Cops vs Teachers: Who's Worth More in Tight Times?

First Responders Argue They Ought to Get First Claim to Limited Funds

ByABC News
February 25, 2011, 6:55 PM

Feb. 28, 2011 -- Are some public-sector workers more equal than others?

Are cops and firemen more deserving of public money, say, than file clerks? Than prison guards? Than librarians or hospital orderlies? With an ever-smaller pie of money available for public salaries and pensions, shouldn't first responders get first dibs?

The general public, some elected officials—and more than a few cops and firefighters—seem to think so.

As the war over public sector workers' rights and perquisites spreads from Wisconsin into Ohio, Tennessee, California and other states, public opinion favors firefighters most.

A Harris Poll conducted in July of 2009 asked which of 23 vocations people respected most. Firefighters ranked #1, and by a big margin, coming out ahead of nurses, teachers, union leaders and even cops.

Deputy Chief Jim Riches, retired from the New York City Fire Department and a veteran of the 9/11 twin towers attack says workers who risk their lives belong in a separate category.

"I think that should be taken into consideration," he says. Teachers, he allows, are important, too—but there's a difference: they aren't exposed to the dangers and horrors first responders have to face.
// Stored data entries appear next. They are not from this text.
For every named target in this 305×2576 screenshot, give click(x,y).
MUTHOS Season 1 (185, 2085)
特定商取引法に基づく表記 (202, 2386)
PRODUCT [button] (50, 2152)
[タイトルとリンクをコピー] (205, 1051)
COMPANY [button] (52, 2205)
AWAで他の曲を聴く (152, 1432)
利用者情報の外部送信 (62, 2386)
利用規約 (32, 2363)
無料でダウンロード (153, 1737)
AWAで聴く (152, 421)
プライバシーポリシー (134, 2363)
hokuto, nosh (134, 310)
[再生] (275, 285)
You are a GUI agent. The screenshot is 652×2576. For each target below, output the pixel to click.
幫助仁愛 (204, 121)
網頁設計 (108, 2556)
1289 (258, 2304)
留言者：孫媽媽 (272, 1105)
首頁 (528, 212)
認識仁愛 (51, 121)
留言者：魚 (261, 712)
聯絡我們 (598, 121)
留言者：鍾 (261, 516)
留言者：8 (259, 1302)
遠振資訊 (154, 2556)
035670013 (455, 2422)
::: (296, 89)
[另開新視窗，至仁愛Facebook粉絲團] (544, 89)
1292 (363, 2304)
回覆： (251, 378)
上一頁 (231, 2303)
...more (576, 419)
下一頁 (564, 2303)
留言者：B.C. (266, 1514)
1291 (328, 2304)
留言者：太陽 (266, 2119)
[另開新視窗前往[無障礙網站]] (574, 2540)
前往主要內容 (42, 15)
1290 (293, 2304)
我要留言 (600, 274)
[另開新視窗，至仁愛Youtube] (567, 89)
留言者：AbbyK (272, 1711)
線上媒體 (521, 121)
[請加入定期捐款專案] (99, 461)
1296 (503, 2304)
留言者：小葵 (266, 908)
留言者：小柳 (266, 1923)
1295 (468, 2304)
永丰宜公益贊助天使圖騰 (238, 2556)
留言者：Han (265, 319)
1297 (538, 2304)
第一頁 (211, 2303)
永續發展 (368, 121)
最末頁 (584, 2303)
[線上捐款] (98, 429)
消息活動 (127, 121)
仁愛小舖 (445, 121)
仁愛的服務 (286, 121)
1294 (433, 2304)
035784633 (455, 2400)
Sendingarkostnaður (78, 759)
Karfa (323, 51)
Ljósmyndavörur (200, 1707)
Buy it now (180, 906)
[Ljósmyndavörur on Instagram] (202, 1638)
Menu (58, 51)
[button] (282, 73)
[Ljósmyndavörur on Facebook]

After the twin towers fell, Riches led the search and recover of bodies and body parts. "We picked up 25,000 body parts," he says. He his men exposed themselves not only to that horror but to toxic materials and dust. Some of them later suffered for it. "We were told the air quality was fine," he says. He went into a coma.

"Education is valuable, absolutely yes," he says. "You cannot do without it. But take away too many firefighters and police, and you'll have more fires where people get killed. Crime will go up." When government has to make the hard choice how to distribute limited resources, he thinks, "There's no question you have to weigh those issues."

What's gone on in Wisconsin—and in the growing list of other states where governors, desperate to balance budgets, have sought to wrest pay and pension concessions away from public workers—Riches calls "totally wrong." The attempt to limit public workers' collective bargaining power he calls "disgraceful." But insofar as times truly are tough and state governments genuinely are strapped for cash, it's not unfair, he thinks, to distinguish between categories of public workers.